Work to be completed: In full and without alteration, print the entries.

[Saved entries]
-- Opening Marker --

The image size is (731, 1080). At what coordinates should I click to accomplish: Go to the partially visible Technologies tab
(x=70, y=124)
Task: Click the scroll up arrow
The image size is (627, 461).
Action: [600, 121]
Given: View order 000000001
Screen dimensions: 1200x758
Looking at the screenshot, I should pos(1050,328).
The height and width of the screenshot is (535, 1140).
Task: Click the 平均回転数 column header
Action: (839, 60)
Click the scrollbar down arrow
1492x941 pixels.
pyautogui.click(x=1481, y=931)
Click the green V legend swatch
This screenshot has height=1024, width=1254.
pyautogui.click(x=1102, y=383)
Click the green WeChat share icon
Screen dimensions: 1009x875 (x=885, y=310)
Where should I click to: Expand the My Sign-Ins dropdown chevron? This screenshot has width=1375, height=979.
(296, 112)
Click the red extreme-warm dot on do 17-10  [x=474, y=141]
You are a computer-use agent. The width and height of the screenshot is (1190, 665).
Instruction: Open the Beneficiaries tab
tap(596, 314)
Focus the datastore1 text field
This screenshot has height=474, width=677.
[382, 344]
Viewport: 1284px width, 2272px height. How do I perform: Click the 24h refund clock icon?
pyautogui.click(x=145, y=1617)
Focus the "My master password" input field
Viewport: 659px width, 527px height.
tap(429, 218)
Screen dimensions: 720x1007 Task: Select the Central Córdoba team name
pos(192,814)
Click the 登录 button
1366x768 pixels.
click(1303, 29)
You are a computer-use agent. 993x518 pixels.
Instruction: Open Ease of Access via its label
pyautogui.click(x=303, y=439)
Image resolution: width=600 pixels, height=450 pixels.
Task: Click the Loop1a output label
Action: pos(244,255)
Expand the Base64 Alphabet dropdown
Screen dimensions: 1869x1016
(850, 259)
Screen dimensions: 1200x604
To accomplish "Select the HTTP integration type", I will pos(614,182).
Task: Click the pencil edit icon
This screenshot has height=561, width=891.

-- Closing Marker --

Task response:
The image size is (731, 1080). At what coordinates should I click to accomplish: Go to the partially visible Technologies tab
(x=70, y=124)
Task: Click the scroll up arrow
The image size is (627, 461).
Action: [600, 121]
Given: View order 000000001
Screen dimensions: 1200x758
Looking at the screenshot, I should pos(1050,328).
The height and width of the screenshot is (535, 1140).
Task: Click the 平均回転数 column header
Action: (839, 60)
Click the scrollbar down arrow
1492x941 pixels.
pyautogui.click(x=1481, y=931)
Click the green V legend swatch
This screenshot has height=1024, width=1254.
pyautogui.click(x=1102, y=383)
Click the green WeChat share icon
Screen dimensions: 1009x875 (x=885, y=310)
Where should I click to: Expand the My Sign-Ins dropdown chevron? This screenshot has width=1375, height=979.
(296, 112)
Click the red extreme-warm dot on do 17-10  [x=474, y=141]
You are a computer-use agent. The width and height of the screenshot is (1190, 665).
Instruction: Open the Beneficiaries tab
tap(596, 314)
Focus the datastore1 text field
This screenshot has height=474, width=677.
[382, 344]
Viewport: 1284px width, 2272px height. How do I perform: Click the 24h refund clock icon?
pyautogui.click(x=145, y=1617)
Focus the "My master password" input field
Viewport: 659px width, 527px height.
tap(429, 218)
Screen dimensions: 720x1007 Task: Select the Central Córdoba team name
pos(192,814)
Click the 登录 button
1366x768 pixels.
click(1303, 29)
You are a computer-use agent. 993x518 pixels.
Instruction: Open Ease of Access via its label
pyautogui.click(x=303, y=439)
Image resolution: width=600 pixels, height=450 pixels.
Task: Click the Loop1a output label
Action: pos(244,255)
Expand the Base64 Alphabet dropdown
Screen dimensions: 1869x1016
(850, 259)
Screen dimensions: 1200x604
To accomplish "Select the HTTP integration type", I will pos(614,182).
Task: Click the pencil edit icon
This screenshot has height=561, width=891.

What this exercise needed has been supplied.